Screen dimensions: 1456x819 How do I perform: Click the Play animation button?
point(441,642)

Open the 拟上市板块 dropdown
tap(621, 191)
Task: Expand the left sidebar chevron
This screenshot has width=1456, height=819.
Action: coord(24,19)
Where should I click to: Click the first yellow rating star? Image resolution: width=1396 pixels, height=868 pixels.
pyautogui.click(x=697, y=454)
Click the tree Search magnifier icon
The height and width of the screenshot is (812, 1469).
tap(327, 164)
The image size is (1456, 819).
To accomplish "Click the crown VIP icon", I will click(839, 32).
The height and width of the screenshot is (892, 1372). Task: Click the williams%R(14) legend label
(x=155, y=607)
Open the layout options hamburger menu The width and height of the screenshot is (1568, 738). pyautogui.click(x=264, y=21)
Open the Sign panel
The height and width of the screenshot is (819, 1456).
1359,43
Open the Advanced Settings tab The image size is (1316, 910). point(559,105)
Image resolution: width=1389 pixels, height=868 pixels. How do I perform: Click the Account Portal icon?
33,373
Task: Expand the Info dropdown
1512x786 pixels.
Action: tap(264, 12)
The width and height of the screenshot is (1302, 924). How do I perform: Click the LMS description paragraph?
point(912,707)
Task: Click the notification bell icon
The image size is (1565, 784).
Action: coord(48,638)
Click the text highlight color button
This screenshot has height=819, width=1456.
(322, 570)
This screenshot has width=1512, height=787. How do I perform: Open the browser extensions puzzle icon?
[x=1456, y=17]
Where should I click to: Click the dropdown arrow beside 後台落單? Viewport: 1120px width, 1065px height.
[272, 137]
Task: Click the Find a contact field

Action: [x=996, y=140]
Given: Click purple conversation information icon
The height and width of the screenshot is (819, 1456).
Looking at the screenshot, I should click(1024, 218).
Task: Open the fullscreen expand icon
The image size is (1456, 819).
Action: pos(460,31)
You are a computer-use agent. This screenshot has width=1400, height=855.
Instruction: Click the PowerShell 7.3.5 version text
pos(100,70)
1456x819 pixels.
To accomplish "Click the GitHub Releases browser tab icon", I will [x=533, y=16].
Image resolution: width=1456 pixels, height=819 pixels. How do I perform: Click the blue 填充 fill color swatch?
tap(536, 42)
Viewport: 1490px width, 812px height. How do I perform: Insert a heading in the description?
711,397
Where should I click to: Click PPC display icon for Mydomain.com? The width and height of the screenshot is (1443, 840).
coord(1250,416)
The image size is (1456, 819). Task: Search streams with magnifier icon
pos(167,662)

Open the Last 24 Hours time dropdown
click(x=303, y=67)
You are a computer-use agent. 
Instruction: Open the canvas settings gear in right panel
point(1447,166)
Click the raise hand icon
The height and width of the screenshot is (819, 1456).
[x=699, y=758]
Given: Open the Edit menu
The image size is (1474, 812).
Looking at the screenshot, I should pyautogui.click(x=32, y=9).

##########

= Problem statement =
Only the lines from the first line of the records through the line containing "Given: Click purple" should be repeated, exactly as they appear.

= Exercise output =
Screen dimensions: 1456x819 How do I perform: Click the Play animation button?
point(441,642)

Open the 拟上市板块 dropdown
tap(621, 191)
Task: Expand the left sidebar chevron
This screenshot has width=1456, height=819.
Action: coord(24,19)
Where should I click to: Click the first yellow rating star? Image resolution: width=1396 pixels, height=868 pixels.
pyautogui.click(x=697, y=454)
Click the tree Search magnifier icon
The height and width of the screenshot is (812, 1469).
tap(327, 164)
The image size is (1456, 819).
To accomplish "Click the crown VIP icon", I will click(839, 32).
The height and width of the screenshot is (892, 1372). Task: Click the williams%R(14) legend label
(x=155, y=607)
Open the layout options hamburger menu The width and height of the screenshot is (1568, 738). pyautogui.click(x=264, y=21)
Open the Sign panel
The height and width of the screenshot is (819, 1456).
1359,43
Open the Advanced Settings tab The image size is (1316, 910). point(559,105)
Image resolution: width=1389 pixels, height=868 pixels. How do I perform: Click the Account Portal icon?
33,373
Task: Expand the Info dropdown
1512x786 pixels.
Action: tap(264, 12)
The width and height of the screenshot is (1302, 924). How do I perform: Click the LMS description paragraph?
point(912,707)
Task: Click the notification bell icon
The image size is (1565, 784).
Action: coord(48,638)
Click the text highlight color button
This screenshot has height=819, width=1456.
(322, 570)
This screenshot has width=1512, height=787. How do I perform: Open the browser extensions puzzle icon?
[x=1456, y=17]
Where should I click to: Click the dropdown arrow beside 後台落單? Viewport: 1120px width, 1065px height.
[272, 137]
Task: Click the Find a contact field

Action: [x=996, y=140]
Given: Click purple conversation information icon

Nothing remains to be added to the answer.